In related technologies, a video tag technology is generally used in video search or video recommendation to set a corresponding tag for a video resource. Then, a video is recommended based on the tag, or an index is established based on the tag, to implement video recommendation or search. Generally, a video tag is flat and unstructured, and the video tag neither includes semantic information of the video, nor is applicable for video recommendation, search, or the like.
The present disclosure provides a method, apparatus, electronic device, and storage medium for generating information.
According to a first aspect, a method for generating information is provided. The method includes: acquiring a plurality of tag entity words from a target video, the tag entity words including a person entity word, a work entity word, a video category entity word, and a video core entity word, the video core entity word including an entity word for characterizing a content related to the target video; linking, for a tag entity word among the plurality of tag entity words, the tag entity word to a node of a preset knowledge graph; determining semantic information of the target video based on a linking result of each of the tag entity words; and structuring the semantic information of the target video based on a relationship between the node and an edge of the knowledge graph, to obtain structured semantic information of the target video.
According to a second aspect, an apparatus for generating information is provided. The apparatus includes: an acquiring unit configured to acquire a plurality of tag entity words from a target video, the tag entity words including a person entity word, a work entity word, a video category entity word, and a video core entity word, the video core entity word including an entity word for characterizing a content related to the target video; a linking unit configured to link, for a tag entity word among the plurality of tag entity words, the tag entity word to a node of a preset knowledge graph; a determining unit configured to determine semantic information of the target video based on a linking result of each of the tag entity words; and a structuring unit configured to structure the semantic information of the target video based on a relationship between the node and an edge of the knowledge graph, to obtain structured semantic information of the target video.
According to a third aspect, an electronic device is provided. The electronic device includes: at least one processor; and a memory communicatively connected to the at least one processor; where the memory stores instructions executable by the at least one processor, and the instructions are executed by the at least one processor, such that the at least one processor can execute the above method.
According to a fourth aspect, a non-transient computer-readable storage medium storing computer instructions is provided, where the computer instructions are used for causing a computer to execute the above method.
The technology according to the present disclosure solves the problem that a video tag is not applicable for video recommendation, search, and the like because the video tag is unstructured and lacks semantic information, and improves the efficiency and accuracy of a video in recommendation, search, and the like.
It should be understood that contents described in the SUMMARY are neither intended to identify key or important features of embodiments of the present disclosure, nor intended to limit the scope of the present disclosure. Other features of the present disclosure will become readily understood in conjunction with the following description.

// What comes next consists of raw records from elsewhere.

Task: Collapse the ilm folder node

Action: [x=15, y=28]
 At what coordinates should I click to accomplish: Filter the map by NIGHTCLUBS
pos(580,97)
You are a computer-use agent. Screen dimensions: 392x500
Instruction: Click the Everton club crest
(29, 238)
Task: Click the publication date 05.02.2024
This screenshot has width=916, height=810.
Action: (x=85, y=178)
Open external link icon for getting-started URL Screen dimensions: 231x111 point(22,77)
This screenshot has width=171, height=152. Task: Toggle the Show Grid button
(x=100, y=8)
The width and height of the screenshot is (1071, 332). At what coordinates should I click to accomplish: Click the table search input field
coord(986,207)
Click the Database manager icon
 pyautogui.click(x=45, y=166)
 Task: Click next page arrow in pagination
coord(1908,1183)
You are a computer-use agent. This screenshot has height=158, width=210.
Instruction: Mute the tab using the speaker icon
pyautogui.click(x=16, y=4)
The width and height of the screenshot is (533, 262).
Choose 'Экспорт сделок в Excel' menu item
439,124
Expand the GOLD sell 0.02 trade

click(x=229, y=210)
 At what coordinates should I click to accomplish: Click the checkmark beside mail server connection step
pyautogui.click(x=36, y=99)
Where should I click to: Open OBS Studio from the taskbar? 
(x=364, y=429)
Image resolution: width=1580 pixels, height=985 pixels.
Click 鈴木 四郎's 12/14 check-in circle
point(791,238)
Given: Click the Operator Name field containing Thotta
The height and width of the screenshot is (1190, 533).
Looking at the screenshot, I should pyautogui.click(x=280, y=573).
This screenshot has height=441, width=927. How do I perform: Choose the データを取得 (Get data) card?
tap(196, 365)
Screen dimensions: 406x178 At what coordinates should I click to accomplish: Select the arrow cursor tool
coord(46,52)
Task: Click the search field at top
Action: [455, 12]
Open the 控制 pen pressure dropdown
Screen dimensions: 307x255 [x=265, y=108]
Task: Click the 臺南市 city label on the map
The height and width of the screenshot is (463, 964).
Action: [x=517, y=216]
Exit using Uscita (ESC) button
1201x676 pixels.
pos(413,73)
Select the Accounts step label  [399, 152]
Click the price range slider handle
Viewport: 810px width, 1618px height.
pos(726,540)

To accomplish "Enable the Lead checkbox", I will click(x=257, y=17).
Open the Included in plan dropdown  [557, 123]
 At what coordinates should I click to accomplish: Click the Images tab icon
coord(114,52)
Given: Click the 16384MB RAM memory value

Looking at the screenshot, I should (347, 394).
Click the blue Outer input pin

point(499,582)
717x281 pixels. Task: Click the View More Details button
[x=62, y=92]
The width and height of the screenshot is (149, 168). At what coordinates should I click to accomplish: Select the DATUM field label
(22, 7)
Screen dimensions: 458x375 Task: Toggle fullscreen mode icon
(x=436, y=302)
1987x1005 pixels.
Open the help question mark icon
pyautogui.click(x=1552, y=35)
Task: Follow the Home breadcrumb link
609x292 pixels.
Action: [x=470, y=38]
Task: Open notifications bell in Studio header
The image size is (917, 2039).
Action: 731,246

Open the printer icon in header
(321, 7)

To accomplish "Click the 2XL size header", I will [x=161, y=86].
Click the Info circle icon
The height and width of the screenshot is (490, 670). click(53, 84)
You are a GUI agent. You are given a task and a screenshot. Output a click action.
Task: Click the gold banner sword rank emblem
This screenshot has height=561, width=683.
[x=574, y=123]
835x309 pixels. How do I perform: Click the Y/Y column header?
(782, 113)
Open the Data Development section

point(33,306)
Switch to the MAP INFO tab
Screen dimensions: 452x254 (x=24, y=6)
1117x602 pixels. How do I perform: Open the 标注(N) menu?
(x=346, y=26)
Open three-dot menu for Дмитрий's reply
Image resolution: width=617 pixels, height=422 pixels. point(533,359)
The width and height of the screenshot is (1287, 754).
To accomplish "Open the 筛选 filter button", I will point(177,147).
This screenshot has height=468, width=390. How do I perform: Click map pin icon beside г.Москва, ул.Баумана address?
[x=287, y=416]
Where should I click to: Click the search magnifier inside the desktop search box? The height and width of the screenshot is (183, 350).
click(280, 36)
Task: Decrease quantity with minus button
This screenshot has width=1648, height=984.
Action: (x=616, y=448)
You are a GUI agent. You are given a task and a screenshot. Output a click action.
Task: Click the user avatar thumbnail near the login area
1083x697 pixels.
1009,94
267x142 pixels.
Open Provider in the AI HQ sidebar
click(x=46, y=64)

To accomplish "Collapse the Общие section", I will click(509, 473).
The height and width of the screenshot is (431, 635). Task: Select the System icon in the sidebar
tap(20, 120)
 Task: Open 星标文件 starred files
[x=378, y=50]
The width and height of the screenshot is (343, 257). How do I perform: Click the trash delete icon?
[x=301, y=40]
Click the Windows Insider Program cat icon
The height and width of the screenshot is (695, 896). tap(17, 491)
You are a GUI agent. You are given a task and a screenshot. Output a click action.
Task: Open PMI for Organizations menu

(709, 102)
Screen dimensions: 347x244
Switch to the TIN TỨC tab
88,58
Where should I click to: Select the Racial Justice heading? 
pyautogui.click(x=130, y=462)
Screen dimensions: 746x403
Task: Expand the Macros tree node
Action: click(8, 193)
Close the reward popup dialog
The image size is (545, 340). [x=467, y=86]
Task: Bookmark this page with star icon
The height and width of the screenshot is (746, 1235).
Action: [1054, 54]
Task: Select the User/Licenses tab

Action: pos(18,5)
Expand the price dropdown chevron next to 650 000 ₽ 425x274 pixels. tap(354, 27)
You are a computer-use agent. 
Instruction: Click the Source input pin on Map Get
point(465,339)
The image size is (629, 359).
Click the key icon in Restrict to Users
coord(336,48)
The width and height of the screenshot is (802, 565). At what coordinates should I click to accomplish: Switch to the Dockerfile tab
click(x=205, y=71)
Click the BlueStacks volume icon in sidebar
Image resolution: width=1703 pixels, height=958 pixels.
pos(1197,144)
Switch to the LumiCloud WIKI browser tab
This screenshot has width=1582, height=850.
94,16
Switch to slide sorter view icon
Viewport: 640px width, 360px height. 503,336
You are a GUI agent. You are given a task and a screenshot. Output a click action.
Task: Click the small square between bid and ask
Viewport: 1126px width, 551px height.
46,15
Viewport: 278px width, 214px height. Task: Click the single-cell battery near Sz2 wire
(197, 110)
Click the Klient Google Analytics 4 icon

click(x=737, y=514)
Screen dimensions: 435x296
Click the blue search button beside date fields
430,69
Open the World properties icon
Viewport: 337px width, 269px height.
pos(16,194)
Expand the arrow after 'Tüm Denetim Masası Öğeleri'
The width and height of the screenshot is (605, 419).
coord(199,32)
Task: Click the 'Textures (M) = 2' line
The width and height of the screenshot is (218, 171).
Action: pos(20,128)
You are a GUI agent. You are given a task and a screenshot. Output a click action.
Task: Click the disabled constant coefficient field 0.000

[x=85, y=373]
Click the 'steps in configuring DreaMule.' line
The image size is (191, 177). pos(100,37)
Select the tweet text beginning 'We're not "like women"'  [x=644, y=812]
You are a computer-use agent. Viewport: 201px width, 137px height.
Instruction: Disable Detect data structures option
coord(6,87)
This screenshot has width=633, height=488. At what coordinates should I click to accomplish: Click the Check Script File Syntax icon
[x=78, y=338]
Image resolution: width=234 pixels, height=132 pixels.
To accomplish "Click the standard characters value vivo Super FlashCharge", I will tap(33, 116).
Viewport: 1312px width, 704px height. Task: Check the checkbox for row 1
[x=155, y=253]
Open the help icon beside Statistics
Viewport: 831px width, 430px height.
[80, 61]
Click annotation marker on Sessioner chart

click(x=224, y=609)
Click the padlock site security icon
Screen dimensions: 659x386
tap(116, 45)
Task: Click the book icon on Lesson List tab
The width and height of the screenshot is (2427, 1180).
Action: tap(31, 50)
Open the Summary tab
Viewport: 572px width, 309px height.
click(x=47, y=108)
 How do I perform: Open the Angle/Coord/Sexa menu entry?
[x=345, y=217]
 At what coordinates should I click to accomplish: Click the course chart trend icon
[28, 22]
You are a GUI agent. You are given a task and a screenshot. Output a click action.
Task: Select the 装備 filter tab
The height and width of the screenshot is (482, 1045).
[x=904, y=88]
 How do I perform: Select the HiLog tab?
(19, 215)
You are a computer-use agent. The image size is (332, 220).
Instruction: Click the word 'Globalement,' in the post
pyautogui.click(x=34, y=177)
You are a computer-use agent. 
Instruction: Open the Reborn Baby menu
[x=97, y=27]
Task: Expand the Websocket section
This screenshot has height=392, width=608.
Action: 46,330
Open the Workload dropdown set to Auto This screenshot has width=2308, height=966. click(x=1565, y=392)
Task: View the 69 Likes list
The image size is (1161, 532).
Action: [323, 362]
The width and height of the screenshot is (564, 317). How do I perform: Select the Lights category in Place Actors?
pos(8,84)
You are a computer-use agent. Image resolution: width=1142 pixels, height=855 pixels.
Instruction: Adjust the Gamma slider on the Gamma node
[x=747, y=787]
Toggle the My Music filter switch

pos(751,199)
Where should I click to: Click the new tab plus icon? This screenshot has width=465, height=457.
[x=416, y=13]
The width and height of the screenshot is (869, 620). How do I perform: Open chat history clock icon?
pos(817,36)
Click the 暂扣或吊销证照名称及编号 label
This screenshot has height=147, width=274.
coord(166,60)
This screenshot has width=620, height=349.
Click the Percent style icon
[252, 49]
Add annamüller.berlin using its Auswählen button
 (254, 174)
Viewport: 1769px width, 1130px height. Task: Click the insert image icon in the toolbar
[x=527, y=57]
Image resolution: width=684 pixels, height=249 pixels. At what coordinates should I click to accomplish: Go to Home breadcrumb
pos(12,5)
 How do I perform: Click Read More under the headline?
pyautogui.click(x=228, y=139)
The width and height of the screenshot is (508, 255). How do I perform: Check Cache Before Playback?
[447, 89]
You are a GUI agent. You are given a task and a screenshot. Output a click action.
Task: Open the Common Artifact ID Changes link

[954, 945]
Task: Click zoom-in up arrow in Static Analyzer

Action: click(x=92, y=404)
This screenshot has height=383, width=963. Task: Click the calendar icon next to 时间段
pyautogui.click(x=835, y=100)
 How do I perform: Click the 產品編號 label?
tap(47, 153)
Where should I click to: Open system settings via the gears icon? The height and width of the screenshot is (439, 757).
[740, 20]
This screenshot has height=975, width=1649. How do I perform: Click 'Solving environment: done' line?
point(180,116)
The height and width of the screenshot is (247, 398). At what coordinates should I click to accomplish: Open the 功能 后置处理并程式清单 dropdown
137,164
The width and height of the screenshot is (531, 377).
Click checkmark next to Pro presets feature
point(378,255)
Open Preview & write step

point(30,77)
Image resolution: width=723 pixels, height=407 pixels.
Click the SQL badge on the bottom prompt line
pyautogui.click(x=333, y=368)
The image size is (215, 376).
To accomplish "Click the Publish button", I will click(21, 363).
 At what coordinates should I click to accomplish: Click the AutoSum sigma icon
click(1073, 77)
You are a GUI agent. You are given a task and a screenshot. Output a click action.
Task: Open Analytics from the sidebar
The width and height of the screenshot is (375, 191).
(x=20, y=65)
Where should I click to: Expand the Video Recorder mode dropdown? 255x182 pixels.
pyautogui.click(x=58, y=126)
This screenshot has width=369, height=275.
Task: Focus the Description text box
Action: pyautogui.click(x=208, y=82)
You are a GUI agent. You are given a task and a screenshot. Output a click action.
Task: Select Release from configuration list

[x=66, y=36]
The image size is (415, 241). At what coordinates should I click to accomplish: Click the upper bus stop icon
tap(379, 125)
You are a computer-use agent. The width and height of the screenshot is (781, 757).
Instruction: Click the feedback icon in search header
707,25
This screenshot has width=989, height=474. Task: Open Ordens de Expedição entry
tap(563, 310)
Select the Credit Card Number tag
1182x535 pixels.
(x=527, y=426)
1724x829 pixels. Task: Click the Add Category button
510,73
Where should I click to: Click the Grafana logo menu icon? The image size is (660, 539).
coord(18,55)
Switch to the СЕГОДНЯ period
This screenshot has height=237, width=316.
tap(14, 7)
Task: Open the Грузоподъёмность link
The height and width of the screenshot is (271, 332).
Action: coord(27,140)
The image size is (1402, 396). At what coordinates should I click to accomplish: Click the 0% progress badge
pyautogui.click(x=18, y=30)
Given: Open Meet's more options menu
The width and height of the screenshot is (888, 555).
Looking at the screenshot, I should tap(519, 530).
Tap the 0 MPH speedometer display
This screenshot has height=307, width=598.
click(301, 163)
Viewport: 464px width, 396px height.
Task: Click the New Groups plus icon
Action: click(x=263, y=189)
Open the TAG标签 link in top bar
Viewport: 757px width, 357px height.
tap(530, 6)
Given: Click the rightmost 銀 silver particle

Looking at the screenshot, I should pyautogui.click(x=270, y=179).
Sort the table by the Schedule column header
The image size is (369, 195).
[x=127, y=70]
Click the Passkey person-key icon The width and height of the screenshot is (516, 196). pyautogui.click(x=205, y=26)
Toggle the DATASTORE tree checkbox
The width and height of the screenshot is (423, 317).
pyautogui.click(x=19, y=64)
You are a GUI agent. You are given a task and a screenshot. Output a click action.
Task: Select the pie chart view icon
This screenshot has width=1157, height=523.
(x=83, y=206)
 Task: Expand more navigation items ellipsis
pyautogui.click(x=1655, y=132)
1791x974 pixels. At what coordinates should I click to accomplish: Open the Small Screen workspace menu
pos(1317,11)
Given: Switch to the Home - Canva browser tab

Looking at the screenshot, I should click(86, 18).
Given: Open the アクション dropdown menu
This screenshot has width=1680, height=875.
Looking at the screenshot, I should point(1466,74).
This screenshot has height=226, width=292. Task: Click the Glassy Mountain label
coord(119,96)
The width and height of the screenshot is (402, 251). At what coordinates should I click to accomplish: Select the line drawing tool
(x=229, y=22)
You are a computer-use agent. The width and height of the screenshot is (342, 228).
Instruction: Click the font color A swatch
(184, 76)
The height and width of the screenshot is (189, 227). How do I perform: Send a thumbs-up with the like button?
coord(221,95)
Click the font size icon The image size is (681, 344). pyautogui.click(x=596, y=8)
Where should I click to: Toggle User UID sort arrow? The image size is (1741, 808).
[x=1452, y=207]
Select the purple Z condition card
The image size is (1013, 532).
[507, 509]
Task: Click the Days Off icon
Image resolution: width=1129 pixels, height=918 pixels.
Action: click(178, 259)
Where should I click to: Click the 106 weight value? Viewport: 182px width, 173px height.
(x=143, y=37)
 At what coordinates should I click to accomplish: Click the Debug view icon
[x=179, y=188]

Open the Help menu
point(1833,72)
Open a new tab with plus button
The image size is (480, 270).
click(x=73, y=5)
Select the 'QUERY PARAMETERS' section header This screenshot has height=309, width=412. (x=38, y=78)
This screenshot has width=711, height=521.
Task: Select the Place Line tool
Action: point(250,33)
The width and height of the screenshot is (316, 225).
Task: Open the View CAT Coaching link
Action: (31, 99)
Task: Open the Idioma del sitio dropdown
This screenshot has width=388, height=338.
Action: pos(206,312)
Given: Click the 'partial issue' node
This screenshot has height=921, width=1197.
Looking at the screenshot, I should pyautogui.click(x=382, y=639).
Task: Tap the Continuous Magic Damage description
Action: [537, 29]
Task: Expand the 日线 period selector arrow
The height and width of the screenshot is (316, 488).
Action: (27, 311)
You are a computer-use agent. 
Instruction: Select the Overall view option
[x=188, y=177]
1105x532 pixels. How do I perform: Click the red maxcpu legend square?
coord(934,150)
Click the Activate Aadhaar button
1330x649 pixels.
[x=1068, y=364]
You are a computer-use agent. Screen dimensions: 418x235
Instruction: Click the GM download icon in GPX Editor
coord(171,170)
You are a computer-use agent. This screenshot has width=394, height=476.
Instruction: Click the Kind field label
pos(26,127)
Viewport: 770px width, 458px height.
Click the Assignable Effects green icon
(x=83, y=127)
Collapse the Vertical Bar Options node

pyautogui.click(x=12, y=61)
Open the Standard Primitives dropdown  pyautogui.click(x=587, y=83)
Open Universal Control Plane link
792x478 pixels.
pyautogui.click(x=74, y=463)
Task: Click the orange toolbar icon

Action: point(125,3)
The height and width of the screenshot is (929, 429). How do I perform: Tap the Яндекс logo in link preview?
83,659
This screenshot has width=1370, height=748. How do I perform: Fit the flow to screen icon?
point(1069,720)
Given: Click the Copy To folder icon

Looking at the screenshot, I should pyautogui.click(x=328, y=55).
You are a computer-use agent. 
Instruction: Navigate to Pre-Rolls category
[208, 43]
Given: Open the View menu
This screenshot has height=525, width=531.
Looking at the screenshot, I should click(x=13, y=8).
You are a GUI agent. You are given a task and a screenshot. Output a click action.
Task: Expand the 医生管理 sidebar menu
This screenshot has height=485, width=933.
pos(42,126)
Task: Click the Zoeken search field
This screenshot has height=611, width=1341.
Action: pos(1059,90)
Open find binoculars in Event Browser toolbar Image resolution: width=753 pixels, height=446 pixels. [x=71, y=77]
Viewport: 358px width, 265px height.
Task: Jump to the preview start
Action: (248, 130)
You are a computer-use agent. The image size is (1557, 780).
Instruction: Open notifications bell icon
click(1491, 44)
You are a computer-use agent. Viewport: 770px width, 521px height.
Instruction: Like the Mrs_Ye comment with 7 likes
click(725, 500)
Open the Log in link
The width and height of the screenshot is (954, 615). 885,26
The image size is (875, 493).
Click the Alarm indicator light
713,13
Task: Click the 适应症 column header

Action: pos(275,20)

The accompanying drawings are used for better understanding of the present solution, and do not impose a limitation on the present disclosure. In the figures:
Example embodiments of the present disclosure are described below with reference to the accompanying drawings, including various details of the embodiments of the present disclosure to contribute to understanding, which should be considered merely as examples. Therefore, those of ordinary skills in the art should realize that various alterations and modifications can be made to the embodiments described here without departing from the scope and spirit of the present disclosure. Similarly, for clearness and conciseness, descriptions of well-known functions and structures are omitted in the following description.
It should be noted that some embodiments in the present disclosure and some features in the embodiments may be combined with each other on a non-conflict basis. The present disclosure will be described in detail below with reference to the accompanying drawings and in combination with the embodiments.
Referring to
Step 101: acquiring a plurality of tag entity words from a target video.
In the present embodiment, an executing body of the method for generating information may be an apparatus for generating information, and the apparatus for generating information may be an electronic entity (e.g., a server), or may be an application integrated with software. When in use, the target video may be inputted into the apparatus for generating information. The apparatus for generating information can generate structured semantic information of the target video using the method for generating information of the present embodiment.
In the present embodiment, the executing body may acquire the tag entity words from the target video by various approaches. The tag entity words can reflect the target video from the levels of cognition and perception. As an example, the executing body can input the target video into a pretrained entity word acquiring model to obtain the tag entity words of the target video, and the entity word acquiring model may be used for characterizing a corresponding relationship between the target video and the tag entity words. Of course, the executing body may also acquire the tag entity words of the target video by other approaches.
Specifically, the tag entity words at least may include a person entity word, a work entity word, a video category entity word, and a video core entity word. The person entity word may be used for indicating a person (e.g., Andy Lau) appearing in the target video. The work entity word may be used for indicating a title of a work to which the target video belongs or a title of a work of the target video (e.g., Infernal Affairs). The video category entity word may be used for characterizing a category of the target video, where the category may include films and videos, Hong Kong and Taiwan movies, variety shows in mainland China, cartoons made in China, and the like. The video core entity word may include an entity word for characterizing a content related to the target video. For example, the video core entity word may include a music name of a music appearing in the target video, a singer of the music, a cartoon character, and the like.
Step 102: linking, for a tag entity word among the plurality of tag entity words, the tag entity word to a node of a preset knowledge graph.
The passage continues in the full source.